**Given text:**
In this paper, authors solve overcurrent protection for the airplane with the mass of a few kilograms. The analysis section explains object characteristics, electrical and data flow architecture, discuss possible weaknesses, and shows malfunction consequences of the servomotors. In the research section, authors present experimental results of the tested servomotors and summarize recommendations for the reliability improvements. The solution is based on adding prediction and prevention of the fault abilities to the system, and fault-tolerance–keeping the system operational when hardware or software faults occur [17], supporting the increase of safe operation and life-cycle conditions [18,19].

2. Materials and Methods

The Spartan UAV fixed wing aircraft (Figure 1) was developed for reconnaissance tasks. A unique feature of aircraft is the hand-launch start with the capability of accommodating quite large payload of up to 2 kg. The total mass of this aircraft is up to 14 kg (depending on configuration).

The aircraft propulsion is ensured by two low speed (which ensure minimal noise level) brushless alternating current (AC) electric motors. To perform fully automated operations the aircraft is equipped with a PixHawk type autopilot. The entire electrical system is powered by a 6S (18–25.2 V) 25–50 Ah lithium polymer battery. The aircraft control system is powered by 5 V supply, which is obtained via several voltage converters (BECs). A basic structural diagram of the aircraft power system is shown in Figure 2.

**Task to complete:** Copy the passage on overcurrent protection for the Spartan UAV word for word.

**Given material:**
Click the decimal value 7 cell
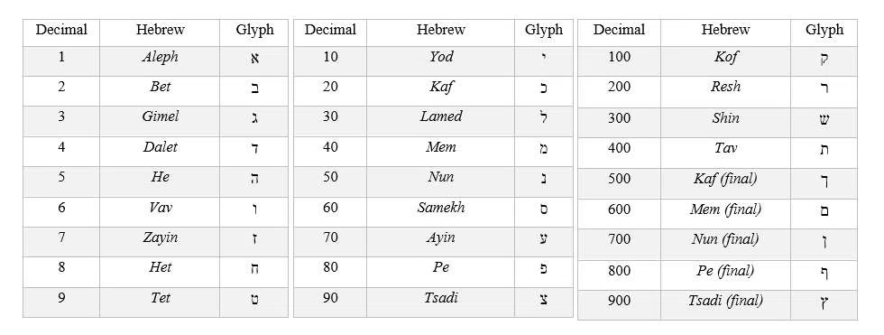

**Task result:**
In this paper, authors solve overcurrent protection for the airplane with the mass of a few kilograms. The analysis section explains object characteristics, electrical and data flow architecture, discuss possible weaknesses, and shows malfunction consequences of the servomotors. In the research section, authors present experimental results of the tested servomotors and summarize recommendations for the reliability improvements. The solution is based on adding prediction and prevention of the fault abilities to the system, and fault-tolerance–keeping the system operational when hardware or software faults occur [17], supporting the increase of safe operation and life-cycle conditions [18,19].

2. Materials and Methods

The Spartan UAV fixed wing aircraft (Figure 1) was developed for reconnaissance tasks. A unique feature of aircraft is the hand-launch start with the capability of accommodating quite large payload of up to 2 kg. The total mass of this aircraft is up to 14 kg (depending on configuration).

The aircraft propulsion is ensured by two low speed (which ensure minimal noise level) brushless alternating current (AC) electric motors. To perform fully automated operations the aircraft is equipped with a PixHawk type autopilot. The entire electrical system is powered by a 6S (18–25.2 V) 25–50 Ah lithium polymer battery. The aircraft control system is powered by 5 V supply, which is obtained via several voltage converters (BECs). A basic structural diagram of the aircraft power system is shown in Figure 2.